Il y a des phrases bien connues des personnes concernées qui soulignent des représentations et imaginaires basés sur des stéréotypes à caractère raciste. « Tu as le rythme dans la peau » ou encore « D’où viens-tu ? Non mais vraiment… » en sont quelques exemples, à l’instar du comportement visant à toucher les cheveux, sans l’autorisation de la personne. Les définir « ordinaires » revient à minimiser leur portée quand il s’agit en réalité de microagressions. Ce soir-là, Yaotcha d’Almeida présente le travail qu’elle a réalisé dans le cadre de son mémoire de master en psychologie clinique. 

Un mémoire pour lequel elle a effectué, en 2020, une recherche qualitative et exploratoire visant à mieux comprendre la souffrance psychique due à l’expérience vécue de discriminations raciales des femmes noires à qui elle donne la parole. Plus précisément, elle s’intéresse à « L’impact des microagressions et de la discrimination raciale sur la santé mentale des personnes racisées », à travers « l’exemple des femmes noires en France ». Un intitulé qui donne également son nom au livre publié aux éditions L’Harmattan et qui reprend son ouvrage universitaire, dans lequel on trouve les définitions précises des termes et notions qu’elle aborde au cours de la conférence. 

DES IMPACTS NOMBREUX ET DRAMATIQUES

On lit alors que les microagressions sont « des actions subtiles ou interactions verbales dédaigneuses, désobligeantes ou discriminatoires » selon la définition de Pierce en 1970. Quarante ans plus tard, Sue précise : « Les microagressions sont des outrages quotidiens brefs, banals, verbaux, non verbaux ou comportementaux, ou des outrages environnementaux, intentions ou non, qui communiquent des affronts hostiles, désobligeants, négatifs ou des insultes envers les membres de groupes opprimés. » Ainsi, Yaotcha d’Almeida explique que c’est leur récurrence qui entraine « un impact et des répercussions sur la santé mentale et physique des personnes racisées » (dans le sens de la construction sociale). Confrontées à des projections exotisantes et sexualisantes (les femmes noires seraient des tigresses au lit, par exemple), stigmatisantes, caricaturales et essentialistes, les concernées peuvent présenter du « stress racial, dit aussi stress lié à la race » qui peut être « aigue, intense, circonscrit à un moment ou chronique. » 

Conférence sur l'impact des discriminations raciales sur la santé physique et mentale des femmes noiresDans tous les secteurs de leur vie professionnelle et personnelle. « Plus on va subir du stress racial, plus on peut développer des troubles », souligne la psychologue. Des troubles cliniques comme la dépression ou le syndrome de stress post-traumatique, allant du sentiment de honte et d’impuissance à l’hypervigilance, la perte d’appétit, la fatigue, au désespoir et aux doutes de soi, et se manifestant par des réponses comportementales tels que l’évitement, le désengagement, l’isolement ou encore la consommation de substances. La liste s’allonge et s’alourdit avec l’ajout des troubles physiques.

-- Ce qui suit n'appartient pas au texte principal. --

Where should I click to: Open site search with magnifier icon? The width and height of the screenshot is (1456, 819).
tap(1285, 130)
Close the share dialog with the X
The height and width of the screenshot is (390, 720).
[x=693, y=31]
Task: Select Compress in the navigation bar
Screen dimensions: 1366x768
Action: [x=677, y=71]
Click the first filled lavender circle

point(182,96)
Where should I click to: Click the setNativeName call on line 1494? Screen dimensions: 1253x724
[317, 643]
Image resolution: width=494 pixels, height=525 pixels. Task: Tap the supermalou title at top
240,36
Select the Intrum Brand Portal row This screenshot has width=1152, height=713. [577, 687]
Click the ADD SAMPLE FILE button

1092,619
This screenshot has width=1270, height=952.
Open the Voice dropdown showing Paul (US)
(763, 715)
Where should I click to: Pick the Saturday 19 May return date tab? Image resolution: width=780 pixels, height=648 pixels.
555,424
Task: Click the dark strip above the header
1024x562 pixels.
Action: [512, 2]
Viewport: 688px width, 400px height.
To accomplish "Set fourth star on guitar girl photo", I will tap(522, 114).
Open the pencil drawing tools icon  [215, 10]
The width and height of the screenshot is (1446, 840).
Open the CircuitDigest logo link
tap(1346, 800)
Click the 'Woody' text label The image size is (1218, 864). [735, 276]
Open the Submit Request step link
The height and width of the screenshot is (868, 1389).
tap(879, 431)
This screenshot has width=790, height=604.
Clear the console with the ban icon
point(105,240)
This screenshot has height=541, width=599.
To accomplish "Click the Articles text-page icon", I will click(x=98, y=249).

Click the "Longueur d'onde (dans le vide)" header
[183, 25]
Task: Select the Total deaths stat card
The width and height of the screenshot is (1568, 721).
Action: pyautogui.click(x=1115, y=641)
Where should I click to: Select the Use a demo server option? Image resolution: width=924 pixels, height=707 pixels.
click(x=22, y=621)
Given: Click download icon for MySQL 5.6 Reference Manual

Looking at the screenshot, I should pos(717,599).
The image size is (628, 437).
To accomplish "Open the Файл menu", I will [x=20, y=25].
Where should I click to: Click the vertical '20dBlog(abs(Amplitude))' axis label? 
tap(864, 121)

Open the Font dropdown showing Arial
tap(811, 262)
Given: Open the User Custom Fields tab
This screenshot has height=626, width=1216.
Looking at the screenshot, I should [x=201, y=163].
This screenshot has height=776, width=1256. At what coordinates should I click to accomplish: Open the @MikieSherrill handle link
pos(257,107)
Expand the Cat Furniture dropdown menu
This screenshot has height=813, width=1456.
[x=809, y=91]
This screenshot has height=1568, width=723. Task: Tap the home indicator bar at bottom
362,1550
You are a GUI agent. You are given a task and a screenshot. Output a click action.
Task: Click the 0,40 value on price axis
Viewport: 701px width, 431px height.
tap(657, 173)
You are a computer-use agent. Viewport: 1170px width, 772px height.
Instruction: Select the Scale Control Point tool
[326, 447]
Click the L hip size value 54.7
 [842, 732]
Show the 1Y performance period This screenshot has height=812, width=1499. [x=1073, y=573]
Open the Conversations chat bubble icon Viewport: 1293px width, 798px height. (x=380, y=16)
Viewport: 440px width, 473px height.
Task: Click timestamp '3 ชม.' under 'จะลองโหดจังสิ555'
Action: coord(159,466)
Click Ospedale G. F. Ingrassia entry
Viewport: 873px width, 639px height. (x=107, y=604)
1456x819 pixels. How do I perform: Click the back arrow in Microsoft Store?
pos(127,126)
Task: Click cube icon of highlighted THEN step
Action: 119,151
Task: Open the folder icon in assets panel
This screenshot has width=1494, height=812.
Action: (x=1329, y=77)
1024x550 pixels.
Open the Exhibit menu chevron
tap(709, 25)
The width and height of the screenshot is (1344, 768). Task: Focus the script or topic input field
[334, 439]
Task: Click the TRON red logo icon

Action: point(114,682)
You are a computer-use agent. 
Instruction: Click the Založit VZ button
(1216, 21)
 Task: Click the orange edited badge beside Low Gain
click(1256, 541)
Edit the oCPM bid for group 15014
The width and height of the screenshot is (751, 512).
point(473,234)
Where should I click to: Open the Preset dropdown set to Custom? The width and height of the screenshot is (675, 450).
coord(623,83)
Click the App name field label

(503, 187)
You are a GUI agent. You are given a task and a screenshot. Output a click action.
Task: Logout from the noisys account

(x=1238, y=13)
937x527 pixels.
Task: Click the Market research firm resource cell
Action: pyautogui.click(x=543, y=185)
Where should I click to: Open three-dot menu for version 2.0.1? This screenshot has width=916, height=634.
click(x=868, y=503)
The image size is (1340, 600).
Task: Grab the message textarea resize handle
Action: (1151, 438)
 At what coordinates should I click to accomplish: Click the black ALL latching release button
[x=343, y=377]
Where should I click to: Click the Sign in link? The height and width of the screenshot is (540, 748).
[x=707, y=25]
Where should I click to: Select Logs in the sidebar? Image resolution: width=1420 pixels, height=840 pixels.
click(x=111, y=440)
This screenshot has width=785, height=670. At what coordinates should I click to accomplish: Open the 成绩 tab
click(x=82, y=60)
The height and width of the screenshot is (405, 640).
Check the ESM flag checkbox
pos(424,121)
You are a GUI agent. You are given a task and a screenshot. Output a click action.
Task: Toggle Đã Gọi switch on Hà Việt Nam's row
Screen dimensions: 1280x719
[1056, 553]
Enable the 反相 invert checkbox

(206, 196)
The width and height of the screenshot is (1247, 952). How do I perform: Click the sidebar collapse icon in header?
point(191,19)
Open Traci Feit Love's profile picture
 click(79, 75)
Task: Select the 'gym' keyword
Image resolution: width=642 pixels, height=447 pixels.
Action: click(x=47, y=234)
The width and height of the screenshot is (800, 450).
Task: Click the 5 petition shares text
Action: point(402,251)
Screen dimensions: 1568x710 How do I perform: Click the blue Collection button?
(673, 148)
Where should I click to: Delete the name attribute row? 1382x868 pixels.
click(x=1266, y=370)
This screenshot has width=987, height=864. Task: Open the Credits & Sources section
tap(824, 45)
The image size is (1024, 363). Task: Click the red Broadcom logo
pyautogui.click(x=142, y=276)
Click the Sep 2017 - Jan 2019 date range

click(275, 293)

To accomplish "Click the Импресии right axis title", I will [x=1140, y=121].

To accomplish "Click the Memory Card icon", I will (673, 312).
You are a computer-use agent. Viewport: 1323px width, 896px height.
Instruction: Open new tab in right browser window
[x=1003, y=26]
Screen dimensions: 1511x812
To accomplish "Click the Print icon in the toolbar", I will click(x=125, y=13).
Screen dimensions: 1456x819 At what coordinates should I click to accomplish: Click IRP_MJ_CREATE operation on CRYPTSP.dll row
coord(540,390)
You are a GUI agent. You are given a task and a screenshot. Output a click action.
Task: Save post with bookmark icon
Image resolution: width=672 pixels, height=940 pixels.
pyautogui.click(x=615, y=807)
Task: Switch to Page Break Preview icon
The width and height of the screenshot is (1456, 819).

Ulcères, maladies cardiovasculaires, hypertension, maux de tête, douleurs thoraciques, maux de dos, vomissements, nausées ou encore maladies inflammatoires : « Le racisme impacte profondément les personnes et agit aussi à l’échelle de l’infiniment petit. L’activité de l’ADN est modifiée par le racisme, entrainant à travers les cellules le développement des maladies inflammatoires. Il les impacte dans ce qu’elles ont de plus minimes et de plus intimes. » Elle le dit, c’est l’accumulation des microagressions et des discriminations, « leur omniprésence dans les différents domaines de la vie de la personne », qui crée le traumatisme racial.

DES REPRÉSENTATIONS RACISTES TRÈS ANCRÉES

Concrètement, Yaotcha d’Almeida livre des exemples récoltés au fur et à mesure des témoignages réalisés dans le cadre de son mémoire. Elle cite cette femme qui est allée consulter une psychologue en généalogie, une discipline basée sur la transmission et l’héritage psychiques des générations précédentes : « La femme est antillaise et aborde le méga trauma de l’esclavage. La psy lui répond qu’il faut oublier le passé… » Une réponse aberrante mais malheureusement significative. Elle le dit : les femmes noires viennent la voir parce qu’elle est noire. « Parce que beaucoup de femmes racisées sont malmenées et agressées dans leur suivi psy, en étant invalidées, minimisées. Venir me voir, pour elles, c’est s’enlever de la charge raciale. Dans mon cabinet, elles n’ont pas à se justifier, elles n’ont pas besoin de m’éduquer sur le sujet, elles n’ont pas à s’adapter à moi… Même si ça devrait être à le/la professionnel-le de s’adapter à la personne », commente la psychologue. 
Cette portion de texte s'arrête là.